進路相談が終わり、いつになく緊張した雰囲気から解放された浩一は、ホッとしながら自宅に足を進める。
その途中で、友理奈のことが思い浮かんだ。
──吉野は、どの大学を受験するのだろう?
自分とくらべると頭のできが桁違いに良すぎる彼女は、やはり国立大学をめざすのだろうか。浩一はそんなことを考えながら、自宅に帰り着いた。
自分の部屋でのんびりしていると、モテない連盟の同志である山崎から電話がかかってきた。今日の進路相談のことを聞きにきたようだ。
「森川は、どこを受験するんだ?」
「三流大学だよ」
「おまえもか……」
モテない連盟は、ほぼ全員が三流大学を受験する。女子にモテない上に、頭の悪い連中がそろったものだと、二人で嘆いた。
がんばれば、もう少し上の大学に進めるかもしれないとは思う。しかし、「かもしれない」ではダメなのだ。
一発で合格を決めなければ、浪人となって食わせてもらえるほどの余裕は、浩一の家庭にはない。きびしい現実だが、浩一には浪人という選択肢は、最初から存在しないのである。
また、三流大学を受験するにしても、合格を約束されたわけではない。
──せめて、吉野の十分の一でも頭が良ければなあ
どうにも気がめいり、なにもやる気が起きない。
寝るまでのあいだ、ぼーっとした時間を過ごして、そのまま一日が終わる浩一だった。
日曜日の翌日は、月曜日である。わかりきったことだが、休み明けで学校へ向かう足どりは、やる気がなさそうに重い。

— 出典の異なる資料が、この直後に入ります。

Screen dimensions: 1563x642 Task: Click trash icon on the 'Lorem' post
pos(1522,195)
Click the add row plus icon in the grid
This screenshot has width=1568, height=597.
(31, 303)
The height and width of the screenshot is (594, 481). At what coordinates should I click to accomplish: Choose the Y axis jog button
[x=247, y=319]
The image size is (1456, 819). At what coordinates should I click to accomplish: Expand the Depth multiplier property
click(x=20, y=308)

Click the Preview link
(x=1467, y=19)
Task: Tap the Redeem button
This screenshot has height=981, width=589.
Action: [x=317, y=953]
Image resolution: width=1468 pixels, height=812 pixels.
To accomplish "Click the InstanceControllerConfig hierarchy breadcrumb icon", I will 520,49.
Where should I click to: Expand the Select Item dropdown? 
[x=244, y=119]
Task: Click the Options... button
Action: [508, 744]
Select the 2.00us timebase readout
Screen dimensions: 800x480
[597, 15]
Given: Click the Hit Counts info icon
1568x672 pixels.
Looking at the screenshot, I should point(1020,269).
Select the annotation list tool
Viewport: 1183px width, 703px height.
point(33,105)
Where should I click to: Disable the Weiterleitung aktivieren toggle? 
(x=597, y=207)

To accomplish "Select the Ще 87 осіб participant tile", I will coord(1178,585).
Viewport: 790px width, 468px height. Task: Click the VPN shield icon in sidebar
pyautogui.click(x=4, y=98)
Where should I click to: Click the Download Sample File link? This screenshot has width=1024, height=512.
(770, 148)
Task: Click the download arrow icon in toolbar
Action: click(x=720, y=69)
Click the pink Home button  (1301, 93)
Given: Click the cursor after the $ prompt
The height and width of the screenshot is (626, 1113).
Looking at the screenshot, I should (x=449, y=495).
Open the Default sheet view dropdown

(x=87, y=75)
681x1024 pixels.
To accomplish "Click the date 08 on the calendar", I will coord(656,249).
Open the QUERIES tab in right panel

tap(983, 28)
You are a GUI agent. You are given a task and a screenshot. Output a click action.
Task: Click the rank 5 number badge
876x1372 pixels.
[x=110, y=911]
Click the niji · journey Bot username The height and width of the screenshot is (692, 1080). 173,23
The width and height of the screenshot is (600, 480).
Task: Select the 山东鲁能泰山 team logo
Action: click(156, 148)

朝から、しんどそうに歩を進ませる浩一は、ちょっと気になることかあった。
きのうの日曜日、いつもの仲間でカラオケに行った後に、みんなでファーストフードの店に入った。他愛もない話をしているうちに、大学受験のことが話題となる。
「俺たち、そろそろ本格的に受験勉強はじめないと、やばいんじゃないか?」
「確かにな」
「しかし、みんなそろいもそろって、三流大学とはな」
「でも、そこを受験して落ちたってもんなら……」
「もう、救いようがないぞ」
事の重大さにいまさら気づいたように、みんなの顔から血の気がひいてゆく。
しばらく話し込んでいると、友理奈の名前が出てくる。 話をきりだしたのは、山崎だ。
「このまえ、女子が噂しているのが聞こえたんだけどな」
彼はみんなに伝える。
「吉野の家庭、なんか大変らしくて、あいつは大学に行かずに就職するんじゃねえかって」
「本当か?」
「吉野、頭いいじゃん」
「奨学金なんかもあるんだろ。なんで大学へ行かないんだ?」
そういう仲間の声に、山崎は眉を寄せながら答える。
「それは、わかんないけど。そもそも吉野ぐらい頭が良かったら、こんな誰でも入れるような学校じゃなくて私立の進学校へ行くのがふつうじゃないか?」
全員が、納得したようにうなずいた。
山鈴東高校は、それほど偏差値は高くない学校である。誰でも入学できるというのはいい過ぎの感があるが、そういう印象が強いのは確かだ。
国立大学を受験する生徒は、ほとんどいない。学校側としては、寂しく感じるところだ。そんな学校に友理奈が入学したときは、まったくの場違いというほどの違和感があった。
浩一は、ふと思い出した。三年生になった初日にクラスのふりわけを見ていた際に、友理奈と話していたときのことを。
浩一が「今年は、大学受験だね」というなり、彼女は浩一から目を離してうなだれた。友理奈にとっては、触れたくない話題だったのだろう。
──それで、か……
あれから、ひと月以上が経過しているが、当時の記憶がまざまざとよみがえる。
あのとき、浩一は、わけのわからない罪悪感におおわれた。一日中、友理奈のことが心に引っかかった。
──もう、過ぎたことだ
いま、学校へ向かう浩一は、頭の中から過去の出来事をふりはらう。
校門をくぐって校舎に入り、自分の教室に足をふみ入れた。まっ先に目についたのは、やはり友理奈だった。
彼女の存在が異様に気になっているのだと、浩一は自分でもわかる。しかし、その理由がわからない。
──なんで吉野のことが、こんなに気になるんだろう
そんな想いにとらわれながら、休み明けの一日が終わるのだった。